In the case of Hercules and Leo, the New York County Supreme Court Justice Barbara Jaffe made a ruling in July last year in which she rejected the NhRP’s petition for a writ of habeas corpus.

The NhRP is still working to free the two chimpanzees from the New Iberia Research Center, where they have been held in captivity since Stony Brook University decided to no longer use them in research.

In the case of Tommy and Kiko, the NhRP lawyers will be seeking leave to appeal to New York’s highest court, the Court of Appeals.

In their ruling about Tommy and Kiko in June, the First Judicial Department judges wrote: “The asserted cognitive and linguistic capabilities of chimpanzees do not translate to a chimpanzee’s capacity or ability, like humans, to bear legal duties, or to be held legally accountable for their actions.”

They said that nonhumans “lack sufficient responsibility to have any legal standing”.

Wise says the lawyers for Tommy and Kiko found dozens of legal errors in the decision, including the court’s claim that the NhRP “does not challenge the legality of the chimpanzees’ detention”.

The NhRP’s entire case was a challenge to the legality of the chimpanzees’ detention, he says.

The First Department also appears to have failed to understand that the NhRP brought its habeas petitions solely under New York’s common law, which does not rely on precedent, “but on evolving standards of morality, scientific discovery, and human experience”, Wise adds

The case, he says, was not brought under the New York constitution or the United States constitution, as the court asserted.

Wise said that requiring the ability to bear duties and responsibilities as a precondition for personhood would deprive millions of people in New York the ability to go into court under habeas corpus.

He cited the case of infants, children, and incapacitated and elderly people who could not realistically fulfil that requirement.

For the March hearing, the NhRP lawyers submitted 160 pages of affidavits, including one on behalf of each chimpanzee from the renowned primatologist Jane Goodall.

Goodall states in her affidavits that chimps do bear duties and responsibilities, particularly in regard to family life.

In the case of Cecilia, the judge noted that chimpanzees had the capacity to reason. They were intelligent, had culture diversity, engaged in mental games, and manifested grief. They used and constructed tools to access food or to solve the simple problems of daily life, expressed emotions such as happiness and frustration, and manifested desire and deceit.

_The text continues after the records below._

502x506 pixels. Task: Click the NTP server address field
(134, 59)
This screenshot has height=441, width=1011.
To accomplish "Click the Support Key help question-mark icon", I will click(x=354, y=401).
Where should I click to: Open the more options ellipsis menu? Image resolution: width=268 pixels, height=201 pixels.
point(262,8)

“They have metacognitive abilities; they have a moral, psychic, and physical status; they have their own culture; they have affectionate feelings (they caress and groom each other); they are capable of lying and they have symbols for human language.”

Wise points out that there are many entities that are not human, and not even alive, but are considered to be legal persons. They include corporations, ships, and partnerships.

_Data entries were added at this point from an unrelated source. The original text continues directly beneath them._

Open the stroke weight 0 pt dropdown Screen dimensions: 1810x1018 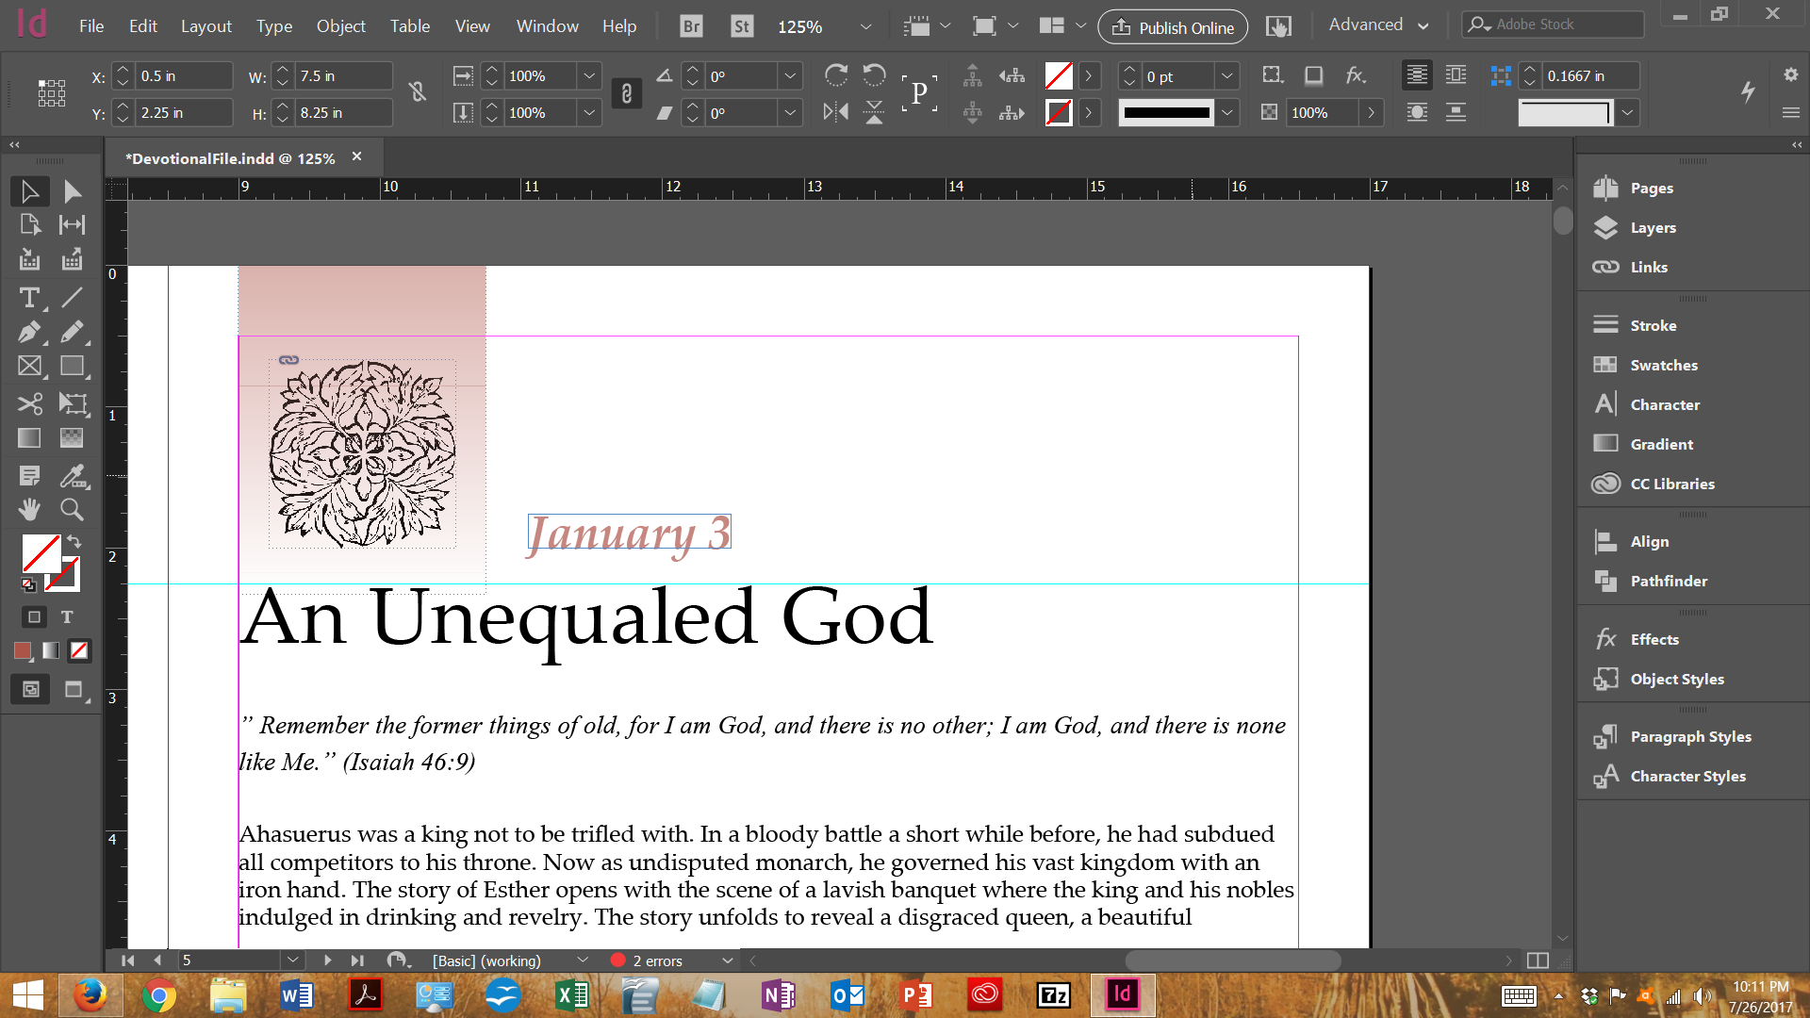click(x=1226, y=76)
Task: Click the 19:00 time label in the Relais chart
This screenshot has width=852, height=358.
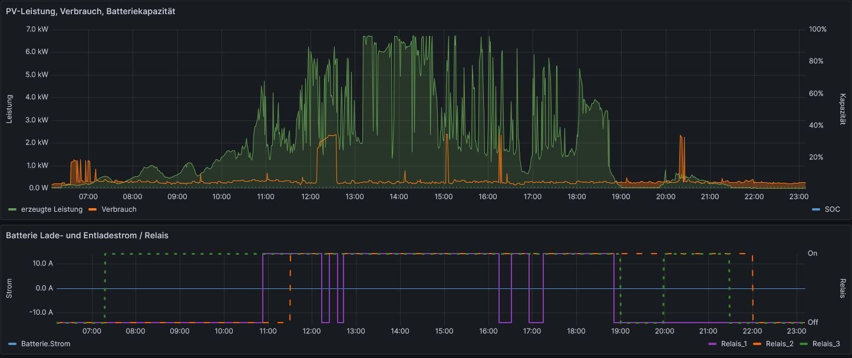Action: (x=620, y=331)
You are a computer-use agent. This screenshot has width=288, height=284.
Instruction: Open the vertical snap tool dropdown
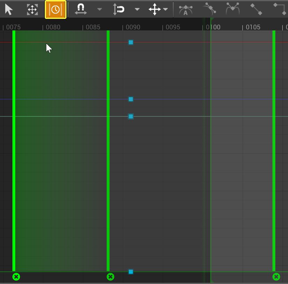[137, 9]
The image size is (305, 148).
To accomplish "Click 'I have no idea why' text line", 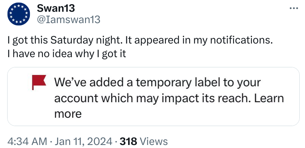I will pos(51,53).
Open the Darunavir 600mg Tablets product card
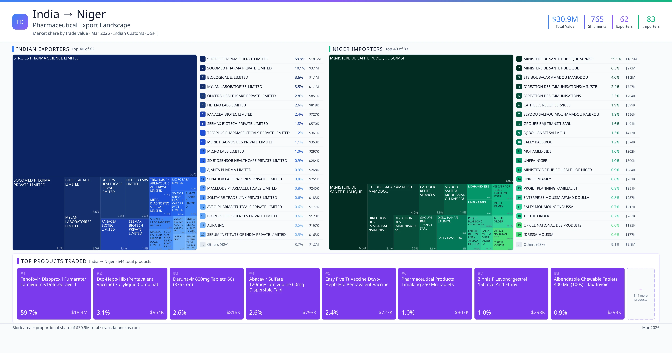This screenshot has height=353, width=672. (x=206, y=293)
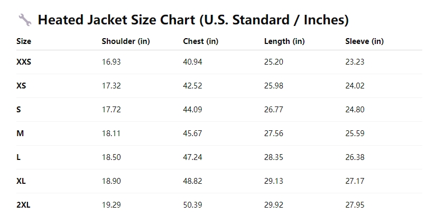
Task: Select shoulder value 18.50 in L row
Action: [111, 157]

Andrea Padilla Villarraga quotes Judge Villabona, who said: “If legal fictitious entities are subjects of rights, what reason is there for denying that beings that are alive and capable of sentience might also hold rights?”

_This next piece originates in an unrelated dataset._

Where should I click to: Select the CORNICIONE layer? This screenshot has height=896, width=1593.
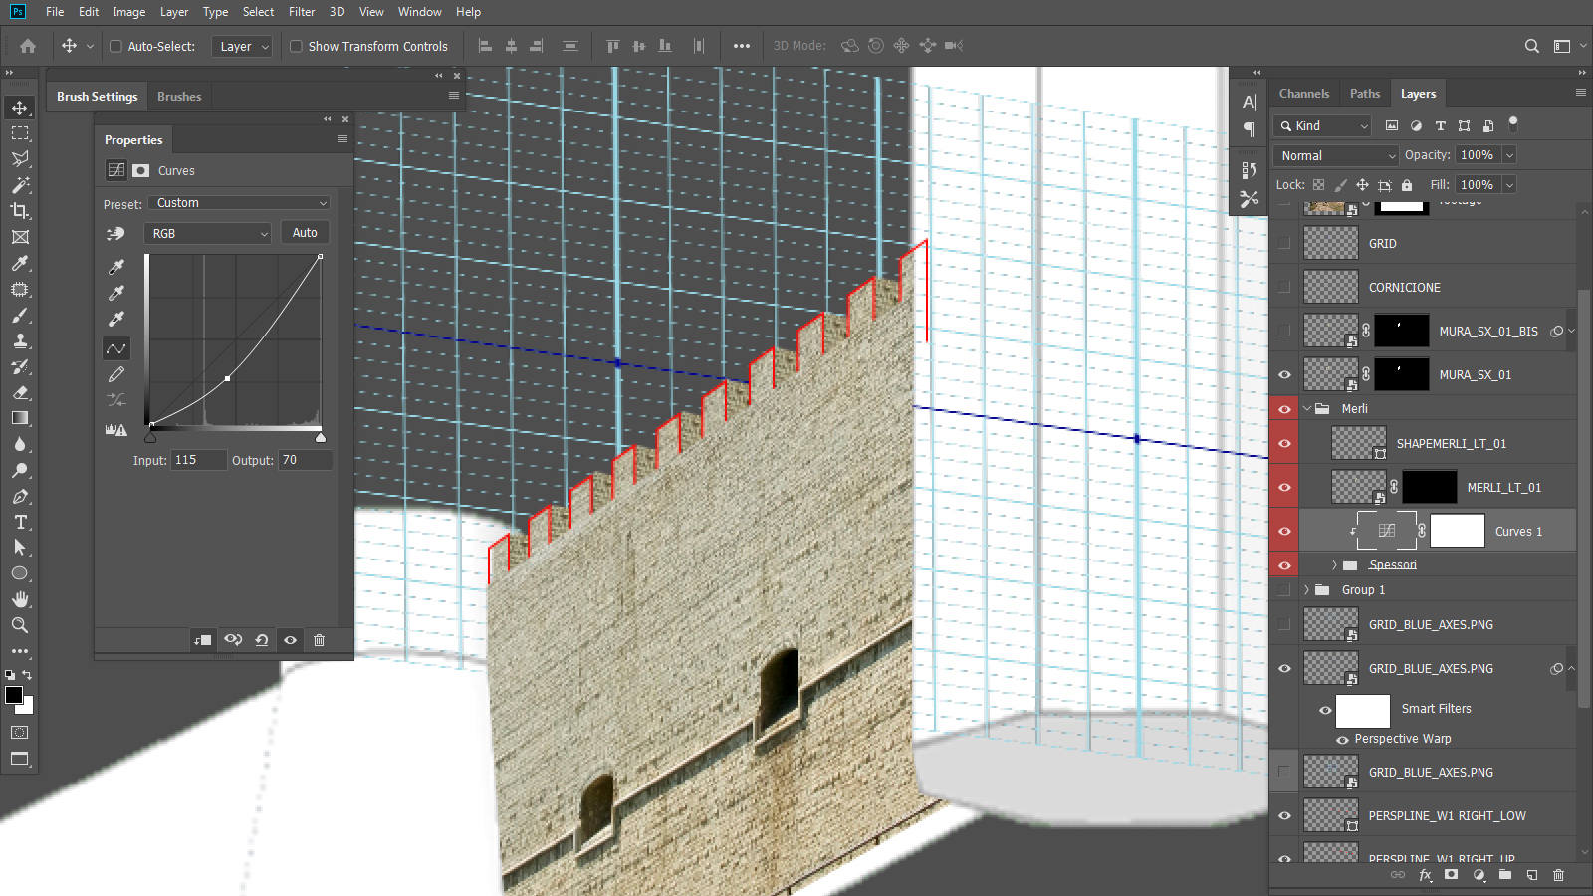[x=1404, y=288]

The idea that some animals are to be understood as bearers of rights is, Villarraga says, beginning to consolidate.

Steven Wise, as seen with Teko in the documentary “Unlocking the Cage”. Photo courtesy of Hegedus and Pennebaker.

 

  1. Also known as an Andean bear or Andean short-faced bear. The spectacled bear is South America’s only bear species. It faces an uncertain future because of loss of habitat.
  2. AnimaNaturalis is a non-profit organisation whose mission is to “establish, promote, and protect the rights of all animals in Spain and Latin America”. 

Update 22/8/2017.

Judges in the Labour Cassation Chamber of the Colombian Supreme Court have ruled against the writ of habeas corpus granted to Chucho.

Part of the rationale presented by the court is that “the writ of habeas corpus is inappropriate in the present case, because it was designed for persons, rational animals, not for nonhuman or irrational animals”.

The judges said that the foundations of the decision to grant a writ of habeas corpus to Chucho “are incompatible with the purpose for which the writ was created”.

The file has reportedly been sent to the Constitutional Court for possible revision, but, for now, Chucho remains in the Barranquilla Zoo.